Akhirnya pekerjaan membabat hutan berjalan lancar.
Setelah hutan selesai dibabat, bangunan-bangunan didirikan sehingga penduduk pun berdatangan.
Setelah istana kadipaten didirikan, Batara Katong memboyong permaisurinya, Niken Sulastri ke istana kadipaten.
Bathara Katong memberikan nama daerah yang baru saja dibangun dengan sebutan Prana Raga yang berasal dari sebuah Babad legenda "Pramana Raga".
Menurut cerita rakyat yang berkembang secara lisan, Pono berarti Wasis, Pinter, Mumpuni dan Raga artinya Jasmani.

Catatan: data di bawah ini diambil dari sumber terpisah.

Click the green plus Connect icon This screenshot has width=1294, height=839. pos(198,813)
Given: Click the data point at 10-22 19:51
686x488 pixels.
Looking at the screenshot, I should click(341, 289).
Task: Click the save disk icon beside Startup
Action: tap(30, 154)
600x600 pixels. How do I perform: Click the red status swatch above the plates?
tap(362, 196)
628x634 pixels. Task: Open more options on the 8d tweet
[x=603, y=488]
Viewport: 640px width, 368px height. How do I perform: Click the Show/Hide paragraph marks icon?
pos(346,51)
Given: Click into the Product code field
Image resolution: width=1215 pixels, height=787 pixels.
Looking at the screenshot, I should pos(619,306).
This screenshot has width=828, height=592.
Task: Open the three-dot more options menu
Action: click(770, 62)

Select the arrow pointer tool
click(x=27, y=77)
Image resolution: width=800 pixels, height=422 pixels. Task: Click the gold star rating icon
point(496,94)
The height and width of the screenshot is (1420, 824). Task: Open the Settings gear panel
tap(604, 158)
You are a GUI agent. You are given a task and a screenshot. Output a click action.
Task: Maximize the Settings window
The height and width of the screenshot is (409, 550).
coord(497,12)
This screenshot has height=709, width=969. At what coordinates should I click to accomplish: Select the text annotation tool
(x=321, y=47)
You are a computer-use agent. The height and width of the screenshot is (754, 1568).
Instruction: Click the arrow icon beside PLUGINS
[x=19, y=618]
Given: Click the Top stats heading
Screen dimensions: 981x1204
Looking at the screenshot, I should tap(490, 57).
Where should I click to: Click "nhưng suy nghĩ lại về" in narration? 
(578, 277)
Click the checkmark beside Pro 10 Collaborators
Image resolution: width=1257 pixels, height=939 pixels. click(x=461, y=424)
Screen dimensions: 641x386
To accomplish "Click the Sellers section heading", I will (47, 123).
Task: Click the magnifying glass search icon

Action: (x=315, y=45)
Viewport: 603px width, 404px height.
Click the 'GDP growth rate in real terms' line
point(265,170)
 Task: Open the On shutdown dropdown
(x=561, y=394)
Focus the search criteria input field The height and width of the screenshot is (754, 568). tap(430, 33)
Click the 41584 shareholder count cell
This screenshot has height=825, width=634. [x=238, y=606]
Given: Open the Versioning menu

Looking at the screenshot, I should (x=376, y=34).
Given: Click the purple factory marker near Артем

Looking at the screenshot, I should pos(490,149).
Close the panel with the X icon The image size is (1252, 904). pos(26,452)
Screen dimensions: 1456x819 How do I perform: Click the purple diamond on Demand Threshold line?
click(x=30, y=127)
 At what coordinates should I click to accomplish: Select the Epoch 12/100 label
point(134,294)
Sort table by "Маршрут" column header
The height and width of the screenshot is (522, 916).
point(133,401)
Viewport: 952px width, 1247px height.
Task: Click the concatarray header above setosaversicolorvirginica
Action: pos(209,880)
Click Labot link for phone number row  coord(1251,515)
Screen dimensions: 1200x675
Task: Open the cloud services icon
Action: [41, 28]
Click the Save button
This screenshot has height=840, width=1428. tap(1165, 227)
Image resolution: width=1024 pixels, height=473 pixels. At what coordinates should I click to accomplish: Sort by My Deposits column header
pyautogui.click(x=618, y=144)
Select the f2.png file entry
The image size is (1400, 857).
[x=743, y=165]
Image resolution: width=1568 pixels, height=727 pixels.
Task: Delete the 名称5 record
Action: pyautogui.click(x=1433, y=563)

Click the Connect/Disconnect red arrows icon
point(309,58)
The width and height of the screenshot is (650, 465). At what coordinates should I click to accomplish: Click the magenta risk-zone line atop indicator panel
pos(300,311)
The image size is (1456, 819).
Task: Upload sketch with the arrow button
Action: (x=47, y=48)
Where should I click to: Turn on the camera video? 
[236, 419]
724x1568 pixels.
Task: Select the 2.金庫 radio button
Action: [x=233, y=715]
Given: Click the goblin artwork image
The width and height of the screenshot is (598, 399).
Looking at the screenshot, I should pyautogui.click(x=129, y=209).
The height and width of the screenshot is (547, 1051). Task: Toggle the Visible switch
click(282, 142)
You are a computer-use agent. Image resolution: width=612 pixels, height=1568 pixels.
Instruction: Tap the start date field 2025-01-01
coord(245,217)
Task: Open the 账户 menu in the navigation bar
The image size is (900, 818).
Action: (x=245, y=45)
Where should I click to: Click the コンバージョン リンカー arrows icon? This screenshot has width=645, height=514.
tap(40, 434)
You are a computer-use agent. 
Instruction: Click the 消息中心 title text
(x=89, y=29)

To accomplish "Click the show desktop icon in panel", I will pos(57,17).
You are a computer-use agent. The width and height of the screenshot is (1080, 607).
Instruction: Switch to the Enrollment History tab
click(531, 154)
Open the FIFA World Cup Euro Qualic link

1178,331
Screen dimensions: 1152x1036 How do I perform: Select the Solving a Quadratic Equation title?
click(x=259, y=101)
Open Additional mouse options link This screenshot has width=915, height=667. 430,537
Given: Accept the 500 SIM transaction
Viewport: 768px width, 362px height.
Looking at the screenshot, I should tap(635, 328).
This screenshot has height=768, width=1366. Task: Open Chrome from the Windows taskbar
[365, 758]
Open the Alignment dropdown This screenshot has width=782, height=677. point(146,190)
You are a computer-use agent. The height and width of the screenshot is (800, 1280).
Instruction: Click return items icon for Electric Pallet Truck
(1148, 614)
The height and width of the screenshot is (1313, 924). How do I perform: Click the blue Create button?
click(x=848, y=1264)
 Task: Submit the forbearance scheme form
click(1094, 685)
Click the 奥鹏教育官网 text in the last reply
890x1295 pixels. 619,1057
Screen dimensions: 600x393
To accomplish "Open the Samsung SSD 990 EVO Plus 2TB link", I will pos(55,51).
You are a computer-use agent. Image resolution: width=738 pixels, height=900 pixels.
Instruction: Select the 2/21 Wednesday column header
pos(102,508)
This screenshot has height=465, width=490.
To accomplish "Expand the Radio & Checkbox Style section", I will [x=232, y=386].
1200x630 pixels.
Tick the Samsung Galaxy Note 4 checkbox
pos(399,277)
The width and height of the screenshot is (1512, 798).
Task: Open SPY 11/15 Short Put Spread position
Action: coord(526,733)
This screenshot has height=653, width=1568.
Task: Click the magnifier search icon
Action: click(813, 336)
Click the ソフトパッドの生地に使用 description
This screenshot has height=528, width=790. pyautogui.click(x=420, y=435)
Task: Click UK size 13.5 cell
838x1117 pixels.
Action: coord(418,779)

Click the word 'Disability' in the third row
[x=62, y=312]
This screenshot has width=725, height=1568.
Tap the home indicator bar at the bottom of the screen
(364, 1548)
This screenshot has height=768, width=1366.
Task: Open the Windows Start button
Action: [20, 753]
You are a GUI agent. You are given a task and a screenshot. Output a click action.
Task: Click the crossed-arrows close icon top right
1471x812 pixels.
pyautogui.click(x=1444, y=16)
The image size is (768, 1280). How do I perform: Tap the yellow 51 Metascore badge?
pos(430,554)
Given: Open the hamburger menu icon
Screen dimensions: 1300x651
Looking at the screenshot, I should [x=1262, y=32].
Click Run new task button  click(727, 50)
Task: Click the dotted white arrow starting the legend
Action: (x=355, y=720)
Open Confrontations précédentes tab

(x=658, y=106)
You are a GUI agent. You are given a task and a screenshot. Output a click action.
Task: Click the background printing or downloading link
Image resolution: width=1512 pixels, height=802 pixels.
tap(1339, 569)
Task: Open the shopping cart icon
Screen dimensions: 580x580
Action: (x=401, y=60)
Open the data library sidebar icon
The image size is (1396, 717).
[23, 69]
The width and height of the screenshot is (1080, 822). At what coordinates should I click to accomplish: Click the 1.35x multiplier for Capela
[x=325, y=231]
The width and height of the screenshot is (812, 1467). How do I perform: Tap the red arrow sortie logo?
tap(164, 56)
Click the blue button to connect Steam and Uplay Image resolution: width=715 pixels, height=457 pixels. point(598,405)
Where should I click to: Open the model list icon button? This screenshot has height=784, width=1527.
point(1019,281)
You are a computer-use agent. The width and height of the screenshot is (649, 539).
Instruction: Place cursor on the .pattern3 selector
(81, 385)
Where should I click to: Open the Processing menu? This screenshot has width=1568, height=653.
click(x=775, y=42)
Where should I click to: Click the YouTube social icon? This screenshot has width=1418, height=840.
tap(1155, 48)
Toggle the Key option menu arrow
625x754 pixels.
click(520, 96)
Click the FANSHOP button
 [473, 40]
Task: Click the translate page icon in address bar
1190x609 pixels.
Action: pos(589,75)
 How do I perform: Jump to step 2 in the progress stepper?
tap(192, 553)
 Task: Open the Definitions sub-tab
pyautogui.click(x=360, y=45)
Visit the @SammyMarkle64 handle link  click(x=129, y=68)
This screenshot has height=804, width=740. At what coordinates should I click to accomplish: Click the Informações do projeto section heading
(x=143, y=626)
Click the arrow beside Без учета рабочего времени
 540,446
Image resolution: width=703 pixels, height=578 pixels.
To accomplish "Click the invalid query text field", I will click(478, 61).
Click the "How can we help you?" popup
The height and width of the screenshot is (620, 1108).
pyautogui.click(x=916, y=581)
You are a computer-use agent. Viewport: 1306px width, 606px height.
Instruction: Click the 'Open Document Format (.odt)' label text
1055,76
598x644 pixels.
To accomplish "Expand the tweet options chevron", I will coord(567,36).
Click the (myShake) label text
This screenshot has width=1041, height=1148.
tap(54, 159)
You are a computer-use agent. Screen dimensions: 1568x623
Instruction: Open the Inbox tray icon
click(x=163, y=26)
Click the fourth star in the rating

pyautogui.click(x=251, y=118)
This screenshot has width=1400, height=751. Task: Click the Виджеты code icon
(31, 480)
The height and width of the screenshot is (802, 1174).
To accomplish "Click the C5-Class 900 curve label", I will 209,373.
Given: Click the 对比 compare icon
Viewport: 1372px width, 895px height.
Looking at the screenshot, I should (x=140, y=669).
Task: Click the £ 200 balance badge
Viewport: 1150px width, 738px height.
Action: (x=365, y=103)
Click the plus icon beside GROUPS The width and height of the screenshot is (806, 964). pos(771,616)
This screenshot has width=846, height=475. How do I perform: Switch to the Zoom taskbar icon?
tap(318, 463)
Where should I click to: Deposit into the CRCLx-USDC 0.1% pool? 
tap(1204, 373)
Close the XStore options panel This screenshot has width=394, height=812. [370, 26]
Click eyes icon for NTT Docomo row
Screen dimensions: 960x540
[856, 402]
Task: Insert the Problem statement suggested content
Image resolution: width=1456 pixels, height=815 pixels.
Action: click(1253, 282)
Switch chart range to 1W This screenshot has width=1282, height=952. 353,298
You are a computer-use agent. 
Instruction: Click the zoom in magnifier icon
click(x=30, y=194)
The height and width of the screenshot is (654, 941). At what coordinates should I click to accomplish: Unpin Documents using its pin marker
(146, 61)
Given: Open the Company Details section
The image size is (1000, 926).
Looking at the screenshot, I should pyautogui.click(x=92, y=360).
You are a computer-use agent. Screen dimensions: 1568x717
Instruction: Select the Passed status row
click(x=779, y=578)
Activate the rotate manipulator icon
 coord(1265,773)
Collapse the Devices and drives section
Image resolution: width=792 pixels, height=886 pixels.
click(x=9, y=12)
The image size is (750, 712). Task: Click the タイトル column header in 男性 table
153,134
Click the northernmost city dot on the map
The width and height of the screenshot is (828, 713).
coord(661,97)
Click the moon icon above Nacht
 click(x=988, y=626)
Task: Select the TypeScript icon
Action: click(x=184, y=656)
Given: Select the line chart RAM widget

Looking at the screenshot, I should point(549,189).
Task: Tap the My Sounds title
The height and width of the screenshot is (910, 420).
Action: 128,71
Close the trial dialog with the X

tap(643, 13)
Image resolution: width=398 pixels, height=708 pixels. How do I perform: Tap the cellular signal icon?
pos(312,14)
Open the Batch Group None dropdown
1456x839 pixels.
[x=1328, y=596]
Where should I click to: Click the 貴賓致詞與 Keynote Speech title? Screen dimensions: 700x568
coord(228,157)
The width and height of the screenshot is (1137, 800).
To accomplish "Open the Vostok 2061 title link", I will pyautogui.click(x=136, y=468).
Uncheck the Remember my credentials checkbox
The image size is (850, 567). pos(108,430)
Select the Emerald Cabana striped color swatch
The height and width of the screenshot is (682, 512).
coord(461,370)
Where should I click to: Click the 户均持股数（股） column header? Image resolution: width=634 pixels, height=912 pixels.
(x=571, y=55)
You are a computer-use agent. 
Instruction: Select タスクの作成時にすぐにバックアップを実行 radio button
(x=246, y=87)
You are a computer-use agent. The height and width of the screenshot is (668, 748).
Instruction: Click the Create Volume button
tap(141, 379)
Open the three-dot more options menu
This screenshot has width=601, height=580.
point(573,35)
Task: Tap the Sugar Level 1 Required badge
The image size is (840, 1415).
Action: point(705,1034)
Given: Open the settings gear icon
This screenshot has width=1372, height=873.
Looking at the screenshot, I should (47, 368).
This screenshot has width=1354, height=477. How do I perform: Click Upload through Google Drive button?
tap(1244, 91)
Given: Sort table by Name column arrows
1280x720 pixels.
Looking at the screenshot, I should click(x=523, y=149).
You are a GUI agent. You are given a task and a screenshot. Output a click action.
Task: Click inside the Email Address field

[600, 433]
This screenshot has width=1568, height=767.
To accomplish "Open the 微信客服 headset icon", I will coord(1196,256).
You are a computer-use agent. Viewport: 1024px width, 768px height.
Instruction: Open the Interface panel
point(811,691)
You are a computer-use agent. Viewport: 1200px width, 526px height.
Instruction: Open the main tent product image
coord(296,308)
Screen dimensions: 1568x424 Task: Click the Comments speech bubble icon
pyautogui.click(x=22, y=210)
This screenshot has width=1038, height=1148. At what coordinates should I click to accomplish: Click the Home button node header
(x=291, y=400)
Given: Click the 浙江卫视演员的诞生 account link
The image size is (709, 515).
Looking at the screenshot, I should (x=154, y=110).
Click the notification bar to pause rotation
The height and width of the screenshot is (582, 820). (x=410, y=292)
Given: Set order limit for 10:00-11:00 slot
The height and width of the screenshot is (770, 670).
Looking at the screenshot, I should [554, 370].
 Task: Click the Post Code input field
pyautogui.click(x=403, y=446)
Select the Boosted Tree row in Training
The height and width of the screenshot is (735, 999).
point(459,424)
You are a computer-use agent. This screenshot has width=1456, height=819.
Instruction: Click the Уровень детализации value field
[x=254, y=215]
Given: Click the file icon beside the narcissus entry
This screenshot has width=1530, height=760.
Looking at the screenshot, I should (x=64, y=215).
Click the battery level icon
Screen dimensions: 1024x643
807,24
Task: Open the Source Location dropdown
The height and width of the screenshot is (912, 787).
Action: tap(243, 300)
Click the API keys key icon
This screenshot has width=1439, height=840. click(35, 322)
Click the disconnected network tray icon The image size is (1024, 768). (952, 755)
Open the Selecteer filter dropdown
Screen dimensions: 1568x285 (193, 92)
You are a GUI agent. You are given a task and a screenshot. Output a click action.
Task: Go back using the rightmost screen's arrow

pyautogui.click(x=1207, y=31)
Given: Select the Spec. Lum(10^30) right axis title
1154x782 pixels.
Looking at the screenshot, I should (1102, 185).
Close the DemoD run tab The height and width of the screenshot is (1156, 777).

Sehingga daerah ini kemudian dikenal dengan nama Ponorogo.
Sisi Lain
Selama hidupnya, Bathoro Katong mempunyai lima istri. Terdiri dari Putri Adi Kaliwungu, Putri Bagelen, Putri Pamekasan Madura, Niken Gandini, dan Putri Kuning.
Sosok Bijaksana
Batoro Katong mendirikan pemerintahan dan menyebarkan Islam dengan cara bijaksana. Ia hanya berperang ketika diserang musuh lebih dahulu.
Penguasa Demak sudah mewanti-wanti ia bersabar terhadap watak orang Wengker/Ponorogo yang keras. Untuk meraih hati mereka misalnya perlu medium seperti kesenian.
Dikutip dari Babad Ponorogo, beliau tetap menghormati para Wiku (Biksu Budha) dan Pandita Hindu.
Membangun Ponorogo
Bathara Katong membangun Ponorogo dengan memajukan usaha perdagangan (mendirikan Pasar Pon), memajukan pertanian (menanam tanaman yang hasilnya mahal seperti merica (kelak menjadi desa Mrican dan Sahang di Ngebel), memajukan peternakan (memelihara kerbau, sapi, dan kuda untuk alat transportasi dan pertanian).
Kemudian, mendatangkan para santri dari Demak untuk mengajarkan agama Islam. Bhatara Katong dan Ki Ageng Mirah menciptakan kesenian Jemblungan untuk mengenalkan dasar agama Islam.